■ **GIVEN TASK**:
Can you copy out the following records exactly as they appear, every line included?

■ **MATERIAL SUPPLIED**:

▼

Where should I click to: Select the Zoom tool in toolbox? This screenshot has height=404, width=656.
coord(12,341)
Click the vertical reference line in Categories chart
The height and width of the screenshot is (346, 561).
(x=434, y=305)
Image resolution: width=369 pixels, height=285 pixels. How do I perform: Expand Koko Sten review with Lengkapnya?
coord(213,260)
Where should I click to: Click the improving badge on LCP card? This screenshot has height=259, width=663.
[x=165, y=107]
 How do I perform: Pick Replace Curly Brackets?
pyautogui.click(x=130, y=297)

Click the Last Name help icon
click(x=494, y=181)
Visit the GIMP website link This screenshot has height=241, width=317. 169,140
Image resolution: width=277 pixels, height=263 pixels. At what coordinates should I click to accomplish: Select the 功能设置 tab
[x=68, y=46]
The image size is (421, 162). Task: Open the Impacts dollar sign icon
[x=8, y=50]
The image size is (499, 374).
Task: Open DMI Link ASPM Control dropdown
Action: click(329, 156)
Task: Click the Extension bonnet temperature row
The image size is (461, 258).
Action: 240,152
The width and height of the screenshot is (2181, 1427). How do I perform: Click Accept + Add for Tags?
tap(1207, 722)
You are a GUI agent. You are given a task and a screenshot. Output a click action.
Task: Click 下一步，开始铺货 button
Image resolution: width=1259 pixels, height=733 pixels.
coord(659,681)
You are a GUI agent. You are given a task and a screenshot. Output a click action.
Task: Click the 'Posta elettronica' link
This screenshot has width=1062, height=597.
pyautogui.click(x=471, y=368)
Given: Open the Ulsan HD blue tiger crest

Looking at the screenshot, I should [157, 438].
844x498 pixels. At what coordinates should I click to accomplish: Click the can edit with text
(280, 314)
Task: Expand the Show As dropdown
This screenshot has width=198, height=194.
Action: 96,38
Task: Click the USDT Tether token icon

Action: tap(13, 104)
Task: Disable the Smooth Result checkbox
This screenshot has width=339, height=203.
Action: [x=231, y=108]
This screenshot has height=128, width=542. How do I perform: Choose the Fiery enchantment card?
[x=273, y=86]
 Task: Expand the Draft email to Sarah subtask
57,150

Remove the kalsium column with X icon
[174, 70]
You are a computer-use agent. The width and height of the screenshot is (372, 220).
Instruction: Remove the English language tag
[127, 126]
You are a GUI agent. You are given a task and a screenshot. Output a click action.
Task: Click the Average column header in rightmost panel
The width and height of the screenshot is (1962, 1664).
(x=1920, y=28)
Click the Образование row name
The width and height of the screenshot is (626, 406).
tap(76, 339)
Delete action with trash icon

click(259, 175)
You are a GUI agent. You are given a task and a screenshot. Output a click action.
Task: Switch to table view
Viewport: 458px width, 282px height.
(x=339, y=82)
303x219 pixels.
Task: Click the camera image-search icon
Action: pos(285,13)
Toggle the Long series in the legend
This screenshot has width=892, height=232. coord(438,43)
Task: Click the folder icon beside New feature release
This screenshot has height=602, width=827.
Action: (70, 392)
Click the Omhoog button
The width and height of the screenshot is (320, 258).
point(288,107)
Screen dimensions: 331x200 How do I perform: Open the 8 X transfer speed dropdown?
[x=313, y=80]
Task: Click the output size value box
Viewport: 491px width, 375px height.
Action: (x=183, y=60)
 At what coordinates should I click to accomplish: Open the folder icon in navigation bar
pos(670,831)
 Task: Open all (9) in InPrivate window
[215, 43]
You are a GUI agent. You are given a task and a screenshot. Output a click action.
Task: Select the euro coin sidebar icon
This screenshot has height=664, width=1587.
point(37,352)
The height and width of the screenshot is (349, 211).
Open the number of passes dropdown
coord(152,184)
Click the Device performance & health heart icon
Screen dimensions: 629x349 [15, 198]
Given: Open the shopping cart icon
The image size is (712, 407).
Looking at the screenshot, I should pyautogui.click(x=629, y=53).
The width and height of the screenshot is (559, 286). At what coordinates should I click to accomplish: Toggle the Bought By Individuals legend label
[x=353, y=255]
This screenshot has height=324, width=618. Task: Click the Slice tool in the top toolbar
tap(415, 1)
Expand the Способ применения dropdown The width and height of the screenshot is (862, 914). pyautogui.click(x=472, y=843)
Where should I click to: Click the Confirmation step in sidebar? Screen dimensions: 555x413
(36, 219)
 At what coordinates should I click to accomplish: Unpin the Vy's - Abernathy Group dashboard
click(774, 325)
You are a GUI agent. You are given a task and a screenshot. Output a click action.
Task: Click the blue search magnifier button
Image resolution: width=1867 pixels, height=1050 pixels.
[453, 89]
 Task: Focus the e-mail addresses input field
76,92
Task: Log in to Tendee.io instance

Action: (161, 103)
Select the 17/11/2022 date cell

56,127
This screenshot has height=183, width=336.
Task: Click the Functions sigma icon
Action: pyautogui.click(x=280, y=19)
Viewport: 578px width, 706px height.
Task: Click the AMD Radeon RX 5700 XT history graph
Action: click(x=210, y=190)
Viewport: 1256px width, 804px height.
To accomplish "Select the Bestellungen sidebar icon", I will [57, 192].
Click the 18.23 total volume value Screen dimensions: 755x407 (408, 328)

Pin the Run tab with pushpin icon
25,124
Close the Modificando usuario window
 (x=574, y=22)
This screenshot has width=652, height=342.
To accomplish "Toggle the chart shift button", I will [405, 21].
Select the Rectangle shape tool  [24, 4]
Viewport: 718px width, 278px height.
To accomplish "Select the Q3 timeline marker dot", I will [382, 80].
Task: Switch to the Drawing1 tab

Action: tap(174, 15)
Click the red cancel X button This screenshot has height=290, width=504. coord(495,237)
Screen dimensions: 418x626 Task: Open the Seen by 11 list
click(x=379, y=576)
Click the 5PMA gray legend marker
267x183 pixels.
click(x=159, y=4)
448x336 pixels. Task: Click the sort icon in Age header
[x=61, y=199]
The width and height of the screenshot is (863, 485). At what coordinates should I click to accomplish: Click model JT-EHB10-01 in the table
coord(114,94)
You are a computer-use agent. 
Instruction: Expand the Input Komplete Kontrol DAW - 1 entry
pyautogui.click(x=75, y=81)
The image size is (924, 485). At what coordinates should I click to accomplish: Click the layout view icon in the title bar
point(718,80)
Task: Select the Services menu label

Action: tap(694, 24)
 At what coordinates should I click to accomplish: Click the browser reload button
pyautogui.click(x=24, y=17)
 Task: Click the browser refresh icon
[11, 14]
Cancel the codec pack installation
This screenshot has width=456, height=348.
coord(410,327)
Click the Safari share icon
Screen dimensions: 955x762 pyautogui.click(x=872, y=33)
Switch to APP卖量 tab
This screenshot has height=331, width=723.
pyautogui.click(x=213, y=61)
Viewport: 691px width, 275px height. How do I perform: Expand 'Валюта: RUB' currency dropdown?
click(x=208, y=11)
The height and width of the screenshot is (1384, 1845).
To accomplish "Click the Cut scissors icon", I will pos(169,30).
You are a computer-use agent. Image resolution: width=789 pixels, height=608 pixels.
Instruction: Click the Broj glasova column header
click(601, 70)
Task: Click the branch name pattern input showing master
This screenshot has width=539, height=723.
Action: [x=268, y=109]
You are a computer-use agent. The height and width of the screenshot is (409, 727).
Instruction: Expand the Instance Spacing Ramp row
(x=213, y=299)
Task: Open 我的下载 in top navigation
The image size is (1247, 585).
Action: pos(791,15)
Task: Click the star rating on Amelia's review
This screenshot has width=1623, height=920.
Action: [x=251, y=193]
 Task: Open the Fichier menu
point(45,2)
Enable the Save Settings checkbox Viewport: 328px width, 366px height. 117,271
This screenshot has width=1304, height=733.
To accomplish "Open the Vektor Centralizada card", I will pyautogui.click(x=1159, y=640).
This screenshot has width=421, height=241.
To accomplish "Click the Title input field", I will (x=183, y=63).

▲

■ **SOLUTION TO THIS PROBLEM**:
Where should I click to: Select the Zoom tool in toolbox? This screenshot has height=404, width=656.
coord(12,341)
Click the vertical reference line in Categories chart
The height and width of the screenshot is (346, 561).
(x=434, y=305)
Image resolution: width=369 pixels, height=285 pixels. How do I perform: Expand Koko Sten review with Lengkapnya?
coord(213,260)
Where should I click to: Click the improving badge on LCP card? This screenshot has height=259, width=663.
[x=165, y=107]
 How do I perform: Pick Replace Curly Brackets?
pyautogui.click(x=130, y=297)

Click the Last Name help icon
click(x=494, y=181)
Visit the GIMP website link This screenshot has height=241, width=317. 169,140
Image resolution: width=277 pixels, height=263 pixels. At what coordinates should I click to accomplish: Select the 功能设置 tab
[x=68, y=46]
The image size is (421, 162). Task: Open the Impacts dollar sign icon
[x=8, y=50]
The image size is (499, 374).
Task: Open DMI Link ASPM Control dropdown
Action: click(329, 156)
Task: Click the Extension bonnet temperature row
The image size is (461, 258).
Action: 240,152
The width and height of the screenshot is (2181, 1427). How do I perform: Click Accept + Add for Tags?
tap(1207, 722)
You are a GUI agent. You are given a task and a screenshot. Output a click action.
Task: Click 下一步，开始铺货 button
Image resolution: width=1259 pixels, height=733 pixels.
coord(659,681)
You are a GUI agent. You are given a task and a screenshot. Output a click action.
Task: Click the 'Posta elettronica' link
This screenshot has width=1062, height=597.
pyautogui.click(x=471, y=368)
Given: Open the Ulsan HD blue tiger crest

Looking at the screenshot, I should [157, 438].
844x498 pixels. At what coordinates should I click to accomplish: Click the can edit with text
(280, 314)
Task: Expand the Show As dropdown
This screenshot has width=198, height=194.
Action: 96,38
Task: Click the USDT Tether token icon

Action: tap(13, 104)
Task: Disable the Smooth Result checkbox
This screenshot has width=339, height=203.
Action: [x=231, y=108]
This screenshot has height=128, width=542. How do I perform: Choose the Fiery enchantment card?
[x=273, y=86]
 Task: Expand the Draft email to Sarah subtask
57,150

Remove the kalsium column with X icon
[174, 70]
You are a computer-use agent. The width and height of the screenshot is (372, 220).
Instruction: Remove the English language tag
[127, 126]
You are a GUI agent. You are given a task and a screenshot. Output a click action.
Task: Click the Average column header in rightmost panel
The width and height of the screenshot is (1962, 1664).
(x=1920, y=28)
Click the Образование row name
The width and height of the screenshot is (626, 406).
tap(76, 339)
Delete action with trash icon

click(259, 175)
You are a GUI agent. You are given a task and a screenshot. Output a click action.
Task: Switch to table view
Viewport: 458px width, 282px height.
(x=339, y=82)
303x219 pixels.
Task: Click the camera image-search icon
Action: pos(285,13)
Toggle the Long series in the legend
This screenshot has width=892, height=232. coord(438,43)
Task: Click the folder icon beside New feature release
This screenshot has height=602, width=827.
Action: (70, 392)
Click the Omhoog button
The width and height of the screenshot is (320, 258).
point(288,107)
Screen dimensions: 331x200 How do I perform: Open the 8 X transfer speed dropdown?
[x=313, y=80]
Task: Click the output size value box
Viewport: 491px width, 375px height.
Action: (x=183, y=60)
 At what coordinates should I click to accomplish: Open the folder icon in navigation bar
pos(670,831)
 Task: Open all (9) in InPrivate window
[215, 43]
You are a GUI agent. You are given a task and a screenshot. Output a click action.
Task: Select the euro coin sidebar icon
This screenshot has height=664, width=1587.
point(37,352)
The height and width of the screenshot is (349, 211).
Open the number of passes dropdown
coord(152,184)
Click the Device performance & health heart icon
Screen dimensions: 629x349 [15, 198]
Given: Open the shopping cart icon
The image size is (712, 407).
Looking at the screenshot, I should pyautogui.click(x=629, y=53).
The width and height of the screenshot is (559, 286). At what coordinates should I click to accomplish: Toggle the Bought By Individuals legend label
[x=353, y=255]
This screenshot has height=324, width=618. Task: Click the Slice tool in the top toolbar
tap(415, 1)
Expand the Способ применения dropdown The width and height of the screenshot is (862, 914). pyautogui.click(x=472, y=843)
Where should I click to: Click the Confirmation step in sidebar? Screen dimensions: 555x413
(36, 219)
 At what coordinates should I click to accomplish: Unpin the Vy's - Abernathy Group dashboard
click(774, 325)
You are a GUI agent. You are given a task and a screenshot. Output a click action.
Task: Click the blue search magnifier button
Image resolution: width=1867 pixels, height=1050 pixels.
[453, 89]
 Task: Focus the e-mail addresses input field
76,92
Task: Log in to Tendee.io instance

Action: (161, 103)
Select the 17/11/2022 date cell

56,127
This screenshot has height=183, width=336.
Task: Click the Functions sigma icon
Action: pyautogui.click(x=280, y=19)
Viewport: 578px width, 706px height.
Task: Click the AMD Radeon RX 5700 XT history graph
Action: click(x=210, y=190)
Viewport: 1256px width, 804px height.
To accomplish "Select the Bestellungen sidebar icon", I will [57, 192].
Click the 18.23 total volume value Screen dimensions: 755x407 (408, 328)

Pin the Run tab with pushpin icon
25,124
Close the Modificando usuario window
 (x=574, y=22)
This screenshot has width=652, height=342.
To accomplish "Toggle the chart shift button", I will [405, 21].
Select the Rectangle shape tool  [24, 4]
Viewport: 718px width, 278px height.
To accomplish "Select the Q3 timeline marker dot", I will [382, 80].
Task: Switch to the Drawing1 tab

Action: tap(174, 15)
Click the red cancel X button This screenshot has height=290, width=504. coord(495,237)
Screen dimensions: 418x626 Task: Open the Seen by 11 list
click(x=379, y=576)
Click the 5PMA gray legend marker
267x183 pixels.
click(x=159, y=4)
448x336 pixels. Task: Click the sort icon in Age header
[x=61, y=199]
The width and height of the screenshot is (863, 485). At what coordinates should I click to accomplish: Click model JT-EHB10-01 in the table
coord(114,94)
You are a computer-use agent. 
Instruction: Expand the Input Komplete Kontrol DAW - 1 entry
pyautogui.click(x=75, y=81)
The image size is (924, 485). At what coordinates should I click to accomplish: Click the layout view icon in the title bar
point(718,80)
Task: Select the Services menu label

Action: tap(694, 24)
 At what coordinates should I click to accomplish: Click the browser reload button
pyautogui.click(x=24, y=17)
 Task: Click the browser refresh icon
[11, 14]
Cancel the codec pack installation
This screenshot has width=456, height=348.
coord(410,327)
Click the Safari share icon
Screen dimensions: 955x762 pyautogui.click(x=872, y=33)
Switch to APP卖量 tab
This screenshot has height=331, width=723.
pyautogui.click(x=213, y=61)
Viewport: 691px width, 275px height. How do I perform: Expand 'Валюта: RUB' currency dropdown?
click(x=208, y=11)
The height and width of the screenshot is (1384, 1845).
To accomplish "Click the Cut scissors icon", I will pos(169,30).
You are a computer-use agent. Image resolution: width=789 pixels, height=608 pixels.
Instruction: Click the Broj glasova column header
click(601, 70)
Task: Click the branch name pattern input showing master
This screenshot has width=539, height=723.
Action: [x=268, y=109]
You are a computer-use agent. The height and width of the screenshot is (409, 727).
Instruction: Expand the Instance Spacing Ramp row
(x=213, y=299)
Task: Open 我的下载 in top navigation
The image size is (1247, 585).
Action: pos(791,15)
Task: Click the star rating on Amelia's review
This screenshot has width=1623, height=920.
Action: [x=251, y=193]
 Task: Open the Fichier menu
point(45,2)
Enable the Save Settings checkbox Viewport: 328px width, 366px height. 117,271
This screenshot has width=1304, height=733.
To accomplish "Open the Vektor Centralizada card", I will pyautogui.click(x=1159, y=640).
This screenshot has width=421, height=241.
To accomplish "Click the Title input field", I will (x=183, y=63).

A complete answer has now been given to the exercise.